The awning became wedged in a corner of their house, and tons of lawn furniture, ornaments, pool toys, you name it, was strewn around the neighborhood.

I nearly find it funny that the same folks here that claim they cannot determine anything from a single photo are so quickly dismissing me even though I am the only one who actually viewed the whole storm. I observed it, and, though I'm not an "experienced" storm chaser, I have been trained to know what I'm seeing. I watched the storm agonizingly approach, I watched its every move, its evolution. There was decent inflow into the wall cloud, and the real "fun" activity (the severe wind) started AFTER the feature passed. Was it an impressive wall cloud? Hell no. Was there strong rotation? Definitely not the case. However, I've been trained to know what I see, and I KNOW WHAT I SAW.

And Nick, we have something in this area called the lake breeze that was acting to organize and intensify the storms in this area all day that day. It even helped them to congeal into a couple MCSs. The same type of situation developed a normal "pulse" storm on 7/17/03 into a massive HP supercell with 90+ MPH winds and tennis-ball-sized hail (under slightly more favorable wind profiles, of course). What was going on in NE IA was not of the severity of the situation in this area.
 
"I nearly find it funny that the same folks here that claim they cannot determine anything from a single photo are so quickly dismissing me even though I am the only one who actually viewed the whole storm."
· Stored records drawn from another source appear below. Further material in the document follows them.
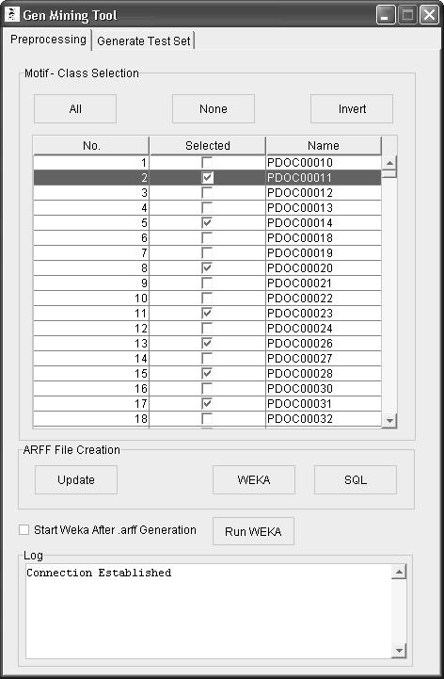Sort by the No. column header
Viewport: 444px width, 679px height.
(x=91, y=145)
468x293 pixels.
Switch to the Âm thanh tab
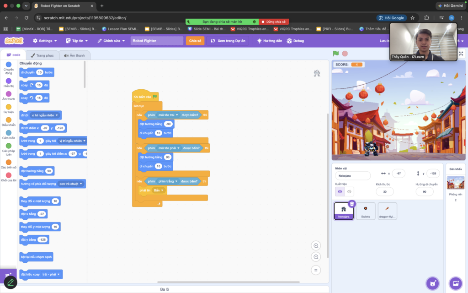point(74,55)
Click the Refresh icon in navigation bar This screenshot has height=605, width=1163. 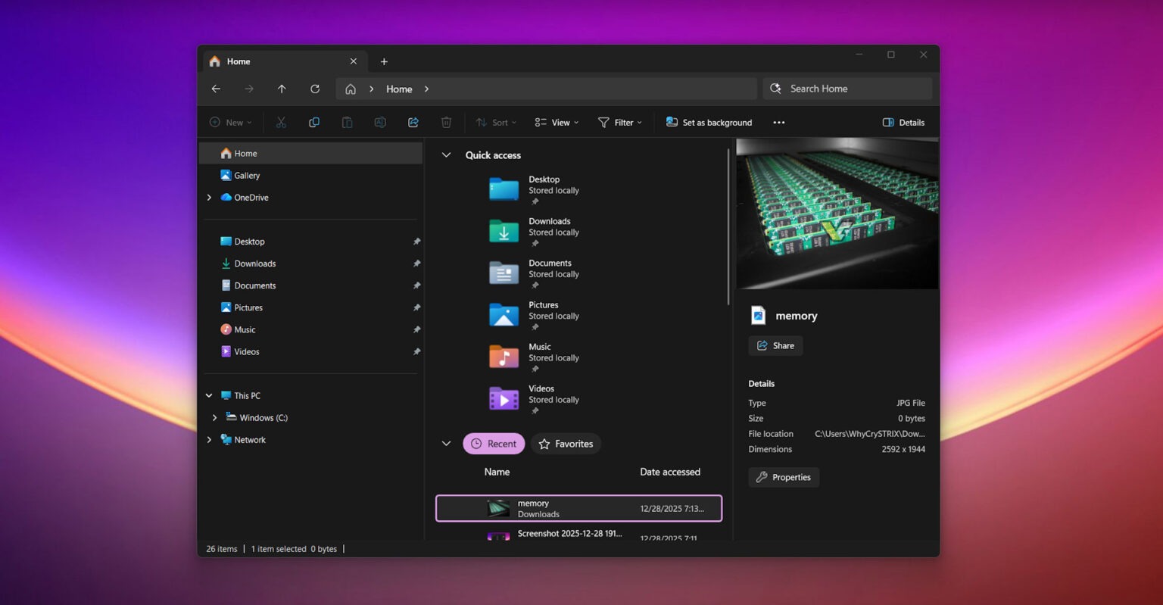tap(315, 89)
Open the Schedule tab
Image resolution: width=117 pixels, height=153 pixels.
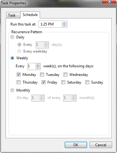30,15
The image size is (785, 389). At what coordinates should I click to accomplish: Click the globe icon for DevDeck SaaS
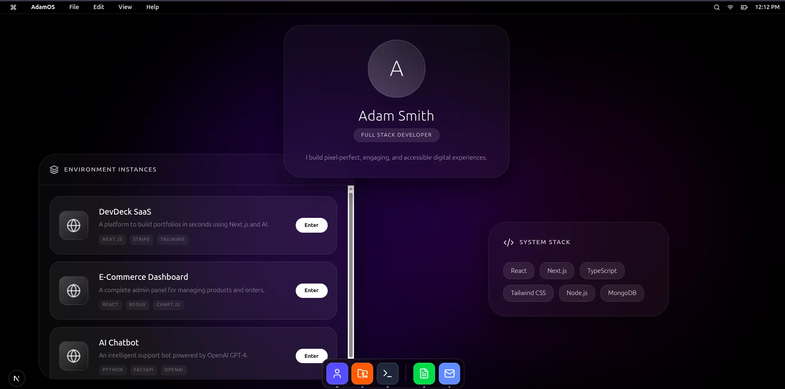tap(74, 225)
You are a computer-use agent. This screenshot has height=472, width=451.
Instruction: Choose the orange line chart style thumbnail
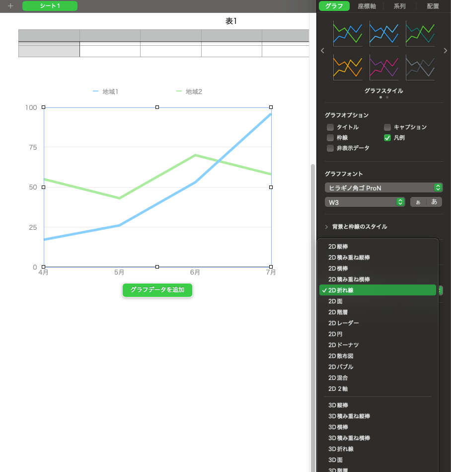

Those are two completely separate issues... 1) You CANNOT determine anything from a single photo.

2) You aren't being dismissed - we're just curious to see the damage and how you rated it 75mph winds.

The questions came when you thought that it was a tornado, and when you matched it up with the radar. 1) There was no tornado, 2) What you showed on radar was not rotation.
 
Alright, I went ahead and downloaded some WSR-88D data from KLOT during that selected period... The storm was obviously just a pulse storm, and exhibited linear structure on radar. You have to remind yourself that the day had ~10kts deep-layer shear at the very most, and extreme instability (for most of the region) -- and even in most cases when a lake breeze boundary is involved with this type of background environment -- you'll still get multicellular/pulse deep convection (which would be capable of damaging downbursts, and large hail given the extreme CAPE associated with the parcels ingested). I'm looking at the scan at the time of the 75mph report over Schererville (IN) and the only thing I could even see in the velocity scan (in every tilt) would be just a tad of horizontal shear along the thunderstorms gust front between Highland and Gary.

The thunderstorm weakened rapidly as it pushed northeast towards Lake MI towards 2140 UTC, as it moved away from the instability on land (which was augmented by the excessive insolation/diabatic heating and considerable low-level moisture). It was your typical multicellular/linear-type structure that you'd see on days like this. According to the KLOT SVR issued for Lake Co, another spotter reported a 75mph gust further west in Will Co.
 
While I agree with most of you, let's try to be as considerate as possible. We were not there; Tony was the only one on here who actually saw everything. Yes, the photo doesn't show much, but that doesn't necessarily mean nothing was there before or after this photo. Photos can never show rotation, given that a photo is taken at an instant at time, while rotation requires a change in position with time... Yes, we can't see rotation, but what does that mean? In addition, the WSR-88D, given it's resolution, can only very very very rarely capture the actual tornado. Most of the time, rotation on radar is not an identiification of the actual tornado (and yes, I know we all know that). My point being is that there have been tornadoes in a lot stranger-looking storms. So, while radar doesn't show much in terms of velocity, that doesn't necessarily mean that a tornado was not there. It's not bad to question a photo (for clarification or interpretation reasons), but let's just all try to be as considerate as we can (not saying we aren't -- just a reminder).